The attack seemed to have gone off without a hitch. All the saboteurs made it safely home that night. Still, the danger had not passed. Because of their thorough intelligence-gathering, Arondeus and company had involved many people in the development of their scheme. ‘There were so many people involved,’ Belinfante remembered, ‘that it became very dangerous.’
History does not know the name of the person who betrayed the saboteurs, but five days later, Arondeus and several of his co-conspirators were arrested. Still, even when interrogated and tortured Arondeus staunchly refused to sell out his comrades.
Despite Arondeus’ resolve, his notebook was eventually found, and the names of his comrades with it. All those involved in the attack were arrested, save for Belinfante, who escaped by disguising herself as a man.
Those who were arrested were sentenced in a show trial.

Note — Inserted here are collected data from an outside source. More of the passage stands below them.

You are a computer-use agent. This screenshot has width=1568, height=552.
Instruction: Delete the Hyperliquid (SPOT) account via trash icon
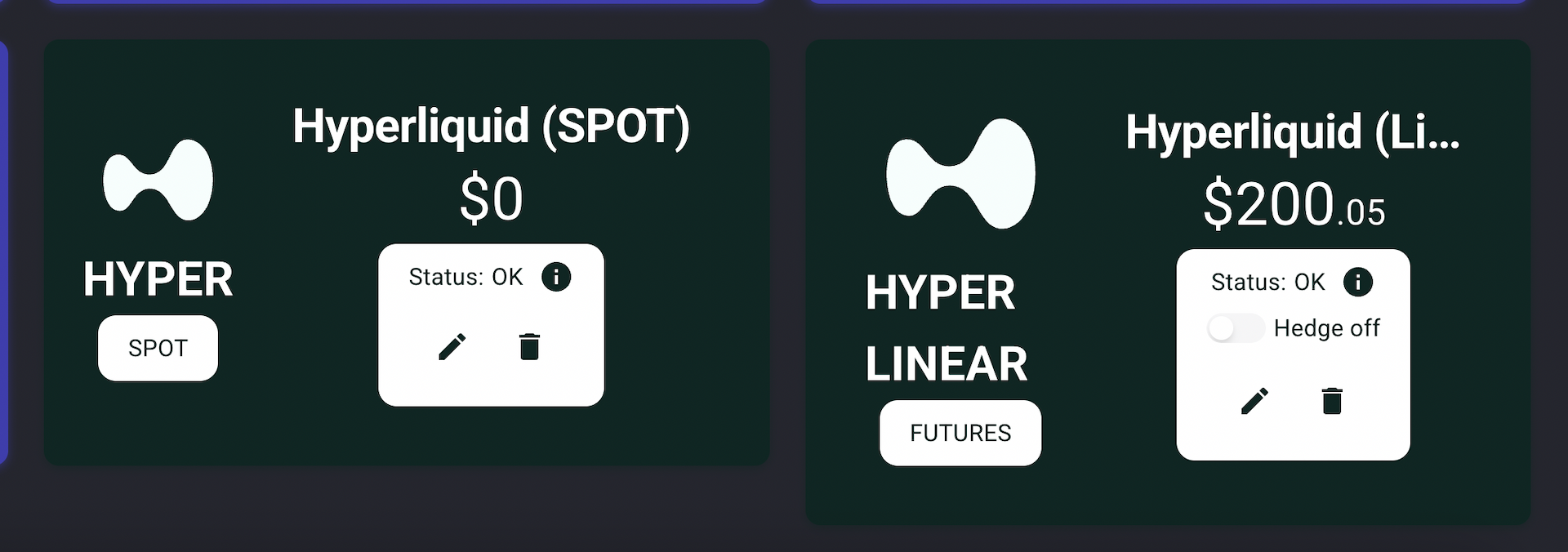click(529, 347)
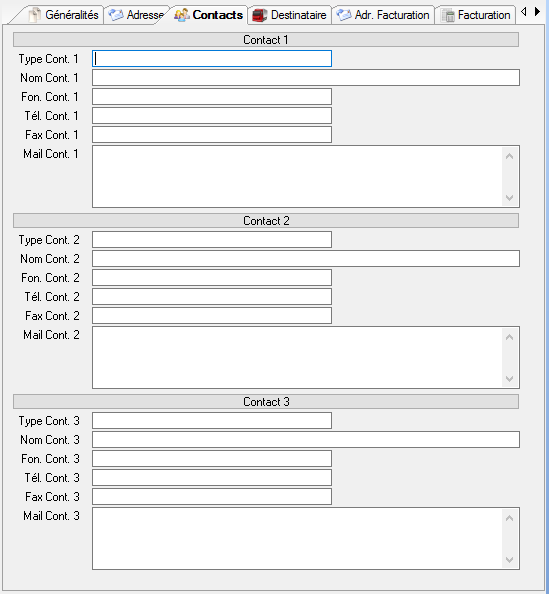Click the Adr. Facturation envelope icon
549x594 pixels.
coord(344,15)
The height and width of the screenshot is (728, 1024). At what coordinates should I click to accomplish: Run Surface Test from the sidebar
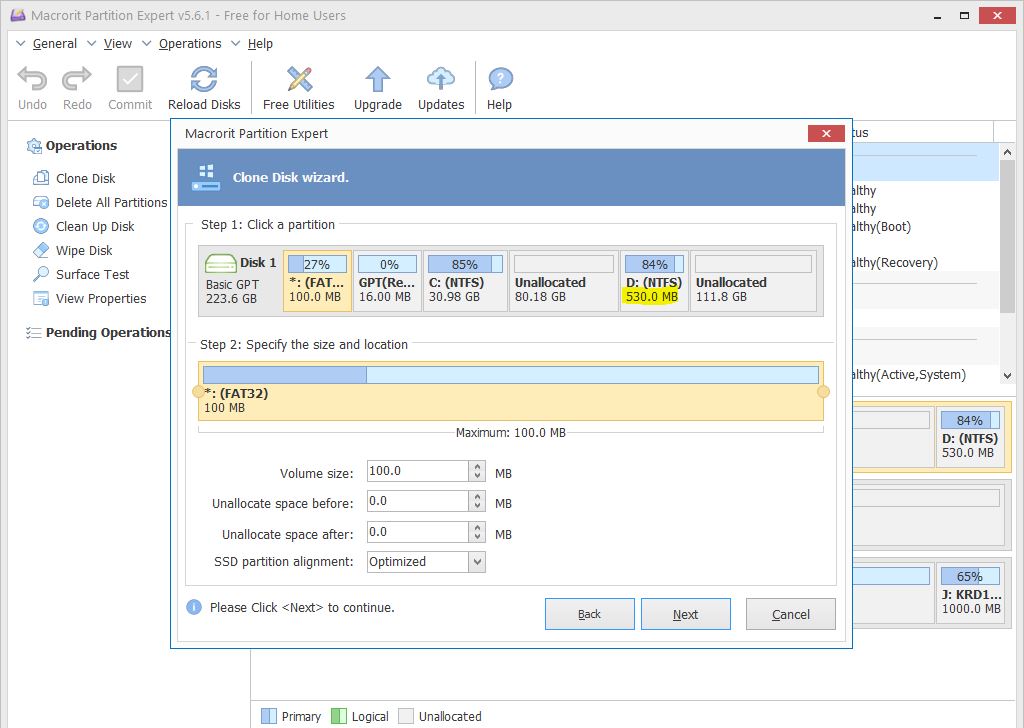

Some were imprisoned, but Arondeus and others were sentenced to death. On July 1st, 1943, Arondeus was executed by firing squad.
Still, Arondeus was determined that his story should not end with his death. Before his execution, he was able to contact a friend, to whom he relayed his final wish: ‘let it be known that homosexuals are not cowards.’
For many years, however, this wish went unfulfilled. While the bombing of the public records office was celebrated as a heroic act, the LGBTQ+ identities of the saboteurs were hushed up in its narrative. History was unwilling to juxtapose Arondeus’ actions with his sexuality.
This began to change in the 1980s, when Arondeus was awarded the Resistance Memorial Cross, a medal for Dutch people who had resisted the Nazis in World War II. He was also declared Righteous Among the Nations, an honor for non-Jewish people who helped Jewish people survive the Holocaust.
In 1990, a fuller portrait of Arondeus became known to the Dutch public when a biographical television program aired. This program did not shy away from depicting Arondeus as the gay man that he was. After so long, Arondeus’ last wish was beginning to materialize, and Arondeus himself was becoming immortal: a testament to the fact that LGBTQ+ people are capable of great heroism.